-- Start of Dataset extract --

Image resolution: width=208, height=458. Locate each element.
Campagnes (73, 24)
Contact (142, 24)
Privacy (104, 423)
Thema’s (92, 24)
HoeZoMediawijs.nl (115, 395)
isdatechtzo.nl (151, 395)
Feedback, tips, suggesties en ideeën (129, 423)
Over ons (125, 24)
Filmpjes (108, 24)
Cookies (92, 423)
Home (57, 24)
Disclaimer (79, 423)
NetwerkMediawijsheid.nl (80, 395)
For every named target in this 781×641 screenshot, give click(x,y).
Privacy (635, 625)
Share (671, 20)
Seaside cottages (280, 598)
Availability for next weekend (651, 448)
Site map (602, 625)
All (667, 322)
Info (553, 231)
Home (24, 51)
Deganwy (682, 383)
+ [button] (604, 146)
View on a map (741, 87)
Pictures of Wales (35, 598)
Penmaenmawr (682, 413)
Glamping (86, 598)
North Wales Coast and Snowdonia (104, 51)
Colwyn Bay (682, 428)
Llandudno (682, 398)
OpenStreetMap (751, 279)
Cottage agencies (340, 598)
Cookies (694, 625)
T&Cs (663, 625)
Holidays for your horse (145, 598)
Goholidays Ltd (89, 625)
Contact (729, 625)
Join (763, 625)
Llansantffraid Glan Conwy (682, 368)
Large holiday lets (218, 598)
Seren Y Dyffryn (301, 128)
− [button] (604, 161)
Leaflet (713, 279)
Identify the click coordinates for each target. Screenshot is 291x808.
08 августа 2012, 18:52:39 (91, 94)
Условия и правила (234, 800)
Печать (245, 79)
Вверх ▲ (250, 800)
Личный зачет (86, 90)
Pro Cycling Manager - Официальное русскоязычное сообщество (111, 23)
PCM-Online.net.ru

-- End of Dataset extract --
-- Start of Dataset extract --

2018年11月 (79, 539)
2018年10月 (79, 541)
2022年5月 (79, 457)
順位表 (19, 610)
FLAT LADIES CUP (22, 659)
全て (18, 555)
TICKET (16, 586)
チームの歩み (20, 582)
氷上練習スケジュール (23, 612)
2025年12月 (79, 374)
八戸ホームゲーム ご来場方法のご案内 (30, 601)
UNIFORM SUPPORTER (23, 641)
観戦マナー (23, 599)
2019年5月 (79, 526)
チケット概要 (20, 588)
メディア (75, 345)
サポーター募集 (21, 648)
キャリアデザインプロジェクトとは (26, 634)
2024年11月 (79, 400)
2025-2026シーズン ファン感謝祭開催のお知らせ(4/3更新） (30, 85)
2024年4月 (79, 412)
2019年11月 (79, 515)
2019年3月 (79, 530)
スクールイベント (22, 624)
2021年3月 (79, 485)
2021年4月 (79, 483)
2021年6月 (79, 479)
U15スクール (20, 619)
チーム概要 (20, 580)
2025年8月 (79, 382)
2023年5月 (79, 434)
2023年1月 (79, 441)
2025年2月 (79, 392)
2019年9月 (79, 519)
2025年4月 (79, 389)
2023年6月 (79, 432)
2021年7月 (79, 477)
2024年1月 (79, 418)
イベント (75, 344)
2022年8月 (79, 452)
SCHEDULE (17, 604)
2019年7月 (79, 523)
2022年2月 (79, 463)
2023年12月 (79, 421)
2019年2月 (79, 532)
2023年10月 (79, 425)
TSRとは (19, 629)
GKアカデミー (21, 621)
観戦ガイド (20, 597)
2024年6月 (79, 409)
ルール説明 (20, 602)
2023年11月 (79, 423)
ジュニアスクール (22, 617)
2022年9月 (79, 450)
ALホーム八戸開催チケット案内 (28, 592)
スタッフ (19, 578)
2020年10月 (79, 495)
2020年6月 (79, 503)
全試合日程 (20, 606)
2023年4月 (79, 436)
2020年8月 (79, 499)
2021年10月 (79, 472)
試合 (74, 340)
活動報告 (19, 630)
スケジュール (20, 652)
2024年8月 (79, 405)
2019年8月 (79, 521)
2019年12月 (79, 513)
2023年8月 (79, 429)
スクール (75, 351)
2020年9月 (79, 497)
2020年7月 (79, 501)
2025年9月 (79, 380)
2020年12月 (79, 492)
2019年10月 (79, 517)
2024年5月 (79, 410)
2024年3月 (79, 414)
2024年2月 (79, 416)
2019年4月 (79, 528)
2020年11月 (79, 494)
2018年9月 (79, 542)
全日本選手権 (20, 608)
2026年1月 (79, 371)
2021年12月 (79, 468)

-- End of Dataset extract --

The task: Return everything from the line containing "All (667, 322)" down to the line containing "PCM-Online.net.ru" in the data above, copying it without changes and including both of those lines.

Task response:
All (667, 322)
Info (553, 231)
Home (24, 51)
Deganwy (682, 383)
+ [button] (604, 146)
View on a map (741, 87)
Pictures of Wales (35, 598)
Penmaenmawr (682, 413)
Glamping (86, 598)
North Wales Coast and Snowdonia (104, 51)
Colwyn Bay (682, 428)
Llandudno (682, 398)
OpenStreetMap (751, 279)
Cottage agencies (340, 598)
Cookies (694, 625)
T&Cs (663, 625)
Holidays for your horse (145, 598)
Goholidays Ltd (89, 625)
Contact (729, 625)
Join (763, 625)
Llansantffraid Glan Conwy (682, 368)
Large holiday lets (218, 598)
Seren Y Dyffryn (301, 128)
− [button] (604, 161)
Leaflet (713, 279)
Identify the click coordinates for each target. Screenshot is 291x808.
08 августа 2012, 18:52:39 (91, 94)
Условия и правила (234, 800)
Печать (245, 79)
Вверх ▲ (250, 800)
Личный зачет (86, 90)
Pro Cycling Manager - Официальное русскоязычное сообщество (111, 23)
PCM-Online.net.ru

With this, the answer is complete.